MVC Polymorphism – How to Decide What View to Show

mvcpolymorphism

I am making a game of Monopoly. I call a method in my Board class which returns the current players square object! E.g Old Kent Road. Euston, Chance , Free parking. I use polymorphism to decide upon the logic of what should happen depending of the state of the square! E.g I’ll have a property class where a the polymorphic method would run logic to check if it’s owned then show a view which tells the current player how much they owe. However if it is for sale then show a view which shows how much it is to buy with two options to the user 1. Buy 2. Don’t buy

However if we land on a chance, using polymorphism something totally different will occur, all I have to do in my controller or my model is call action() for the logic. It works fine.

Now. My problem

How from the model can I decide what view should be rendered ? An option is to put all the logic in the controller and get the current type of square! But that’s messy and will consist of a lot of conditionals. E.g.

If(typeOfSquare === chance ){
// get the latest chance and call a     
View method to render it with options to the user 
}

I would rather use polymorphism and have and build my logic of the square in seperate classes. E.g ChanceSquae or PropertySquare but that would mean building a property on the square called something like htmlView which will store the html that I can get from the square object and then pass into the view.

This seems like an impossible situation to deal with without getting messy!!

Best Answer

You're on the right track here about what kind of code to avoid.

If your game board works with a list of base Tile object without knowing which is which, the game board cannot reasonably judge how to display a tile since the correct display hinges on the specific tile that it is.

In this case, the board should ask the tile what to render, because the tile knows itself. (Note: I am going to do a more MVC-oriented solution afterwards, this is a basic solution to show the underlying principle at play without MVC specifics)

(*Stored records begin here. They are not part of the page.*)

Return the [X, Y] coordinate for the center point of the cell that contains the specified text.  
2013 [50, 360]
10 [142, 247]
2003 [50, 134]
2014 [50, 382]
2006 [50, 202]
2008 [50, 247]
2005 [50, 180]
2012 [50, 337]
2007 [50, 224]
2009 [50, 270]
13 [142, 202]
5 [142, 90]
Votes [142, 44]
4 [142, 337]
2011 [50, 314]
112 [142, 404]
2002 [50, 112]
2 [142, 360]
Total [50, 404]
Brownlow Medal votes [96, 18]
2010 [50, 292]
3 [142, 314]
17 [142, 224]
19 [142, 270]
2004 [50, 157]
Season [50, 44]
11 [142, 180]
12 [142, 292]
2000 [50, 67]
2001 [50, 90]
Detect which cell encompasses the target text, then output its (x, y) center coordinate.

Something along the lines of:

public abstract class Tile
{
    public abstract Image GetImage();
}

public class FreeParkingTile : Tile
{
    public Image GetImage() => Image.FromFile("FreeParking.png");
}

public class RailwayTile : Tile
{
    // Indicates which of the four railways it is
    public RailwayEnum Type { get; }

    public Image GetImage() => this.Type switch
    {
        RailwayEnum.KingsCross  => Image.FromFile("KingsCross.png"),
        RailwayEnum.Marylebone  => Image.FromFile("Marylebone.png"),
        RailwayEnum.FenchurchSt => Image.FromFile("FenchurchStreet.png"),
        RailwayEnum.LiverpoolSt => Image.FromFile("LiverpoolStreet.png"),
    };

    // Alternatively, if the filename matches the enum:
    public Image GetImage() => Image.FromFile($"{Type}.png");
}

Now, your game board doesn't need to know the specific tiles, because it can just call myTile.GetImage() and be done with it. This maintains the intentional ignorance of the board logic, ensuring that it never needs to know any specifics about any tile in particular.


Since you're working in MVC, instead of returning an image you could be returning a partial view path. This SO answer shows you how it can be done (I leave the adjustments to the above code I added as an exercise).

Adapted for your use case:

@foreach (var tile in Model.Tiles)
{
    Html.RenderPartial(tile.PartialViewPath)
}

Another possible solution, this SO answer shows you how you can use MVC's DisplayFor to your advantage, by building display templates for each individual tile type and then having DisplayFor render the correct template for the correct tile.

Adapted for your use case:

@page
@model MonopolyBoardModel

@foreach (var tile in Model.Tiles)
{
    @Html.DisplayFor(t => tile, tile.GetType().Name)
}

I personally prefer the DisplayFor solution, but as you can see there are several ways in which you can tackle this.